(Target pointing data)
# # #

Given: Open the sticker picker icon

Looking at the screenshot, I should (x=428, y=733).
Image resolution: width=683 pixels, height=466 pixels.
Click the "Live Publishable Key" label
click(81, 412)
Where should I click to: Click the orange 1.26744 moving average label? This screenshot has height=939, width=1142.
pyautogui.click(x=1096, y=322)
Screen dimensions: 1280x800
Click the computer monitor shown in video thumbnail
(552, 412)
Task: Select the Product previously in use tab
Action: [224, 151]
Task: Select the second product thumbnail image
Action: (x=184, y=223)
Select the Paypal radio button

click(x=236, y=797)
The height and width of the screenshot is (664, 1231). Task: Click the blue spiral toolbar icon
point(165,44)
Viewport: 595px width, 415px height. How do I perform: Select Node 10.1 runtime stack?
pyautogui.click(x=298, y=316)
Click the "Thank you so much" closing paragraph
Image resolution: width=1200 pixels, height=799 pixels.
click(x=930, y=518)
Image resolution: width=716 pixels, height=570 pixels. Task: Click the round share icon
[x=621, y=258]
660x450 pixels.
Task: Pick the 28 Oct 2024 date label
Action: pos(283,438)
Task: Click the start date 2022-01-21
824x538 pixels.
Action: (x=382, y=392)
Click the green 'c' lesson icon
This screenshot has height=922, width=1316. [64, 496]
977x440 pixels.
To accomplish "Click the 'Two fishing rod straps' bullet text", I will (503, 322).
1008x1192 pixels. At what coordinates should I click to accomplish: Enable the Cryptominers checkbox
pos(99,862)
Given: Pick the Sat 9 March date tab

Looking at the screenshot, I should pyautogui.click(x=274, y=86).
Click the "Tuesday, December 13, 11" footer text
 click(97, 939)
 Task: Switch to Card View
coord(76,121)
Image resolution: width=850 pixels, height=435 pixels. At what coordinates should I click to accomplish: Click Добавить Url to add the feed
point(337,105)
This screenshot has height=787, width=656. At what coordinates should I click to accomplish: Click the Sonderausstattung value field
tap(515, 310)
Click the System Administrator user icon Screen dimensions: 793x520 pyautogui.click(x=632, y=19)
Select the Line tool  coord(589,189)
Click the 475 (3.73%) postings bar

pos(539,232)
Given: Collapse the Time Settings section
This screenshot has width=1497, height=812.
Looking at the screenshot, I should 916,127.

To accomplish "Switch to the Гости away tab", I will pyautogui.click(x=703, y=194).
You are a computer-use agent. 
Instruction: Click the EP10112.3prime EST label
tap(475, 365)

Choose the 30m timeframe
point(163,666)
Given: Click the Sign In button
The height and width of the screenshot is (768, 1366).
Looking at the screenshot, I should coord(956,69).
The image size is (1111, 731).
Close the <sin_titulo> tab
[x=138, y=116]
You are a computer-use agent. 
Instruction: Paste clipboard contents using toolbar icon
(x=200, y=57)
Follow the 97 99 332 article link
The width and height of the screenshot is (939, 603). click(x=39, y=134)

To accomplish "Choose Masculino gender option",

# # #

TASK DESCRIPTION — Reproduce the entire listing above verbatim, line for line, with nothing omitted or altered.

SOLUTION FOR THIS EXERCISE —
Given: Open the sticker picker icon

Looking at the screenshot, I should (x=428, y=733).
Image resolution: width=683 pixels, height=466 pixels.
Click the "Live Publishable Key" label
click(81, 412)
Where should I click to: Click the orange 1.26744 moving average label? This screenshot has height=939, width=1142.
pyautogui.click(x=1096, y=322)
Screen dimensions: 1280x800
Click the computer monitor shown in video thumbnail
(552, 412)
Task: Select the Product previously in use tab
Action: [224, 151]
Task: Select the second product thumbnail image
Action: (x=184, y=223)
Select the Paypal radio button

click(x=236, y=797)
The height and width of the screenshot is (664, 1231). Task: Click the blue spiral toolbar icon
point(165,44)
Viewport: 595px width, 415px height. How do I perform: Select Node 10.1 runtime stack?
pyautogui.click(x=298, y=316)
Click the "Thank you so much" closing paragraph
Image resolution: width=1200 pixels, height=799 pixels.
click(x=930, y=518)
Image resolution: width=716 pixels, height=570 pixels. Task: Click the round share icon
[x=621, y=258]
660x450 pixels.
Task: Pick the 28 Oct 2024 date label
Action: pos(283,438)
Task: Click the start date 2022-01-21
824x538 pixels.
Action: (x=382, y=392)
Click the green 'c' lesson icon
This screenshot has height=922, width=1316. [64, 496]
977x440 pixels.
To accomplish "Click the 'Two fishing rod straps' bullet text", I will (503, 322).
1008x1192 pixels. At what coordinates should I click to accomplish: Enable the Cryptominers checkbox
pos(99,862)
Given: Pick the Sat 9 March date tab

Looking at the screenshot, I should pyautogui.click(x=274, y=86).
Click the "Tuesday, December 13, 11" footer text
 click(97, 939)
 Task: Switch to Card View
coord(76,121)
Image resolution: width=850 pixels, height=435 pixels. At what coordinates should I click to accomplish: Click Добавить Url to add the feed
point(337,105)
This screenshot has height=787, width=656. At what coordinates should I click to accomplish: Click the Sonderausstattung value field
tap(515, 310)
Click the System Administrator user icon Screen dimensions: 793x520 pyautogui.click(x=632, y=19)
Select the Line tool  coord(589,189)
Click the 475 (3.73%) postings bar

pos(539,232)
Given: Collapse the Time Settings section
This screenshot has width=1497, height=812.
Looking at the screenshot, I should 916,127.

To accomplish "Switch to the Гости away tab", I will pyautogui.click(x=703, y=194).
You are a computer-use agent. 
Instruction: Click the EP10112.3prime EST label
tap(475, 365)

Choose the 30m timeframe
point(163,666)
Given: Click the Sign In button
The height and width of the screenshot is (768, 1366).
Looking at the screenshot, I should coord(956,69).
The image size is (1111, 731).
Close the <sin_titulo> tab
[x=138, y=116]
You are a computer-use agent. 
Instruction: Paste clipboard contents using toolbar icon
(x=200, y=57)
Follow the 97 99 332 article link
The width and height of the screenshot is (939, 603). click(x=39, y=134)

To accomplish "Choose Masculino gender option",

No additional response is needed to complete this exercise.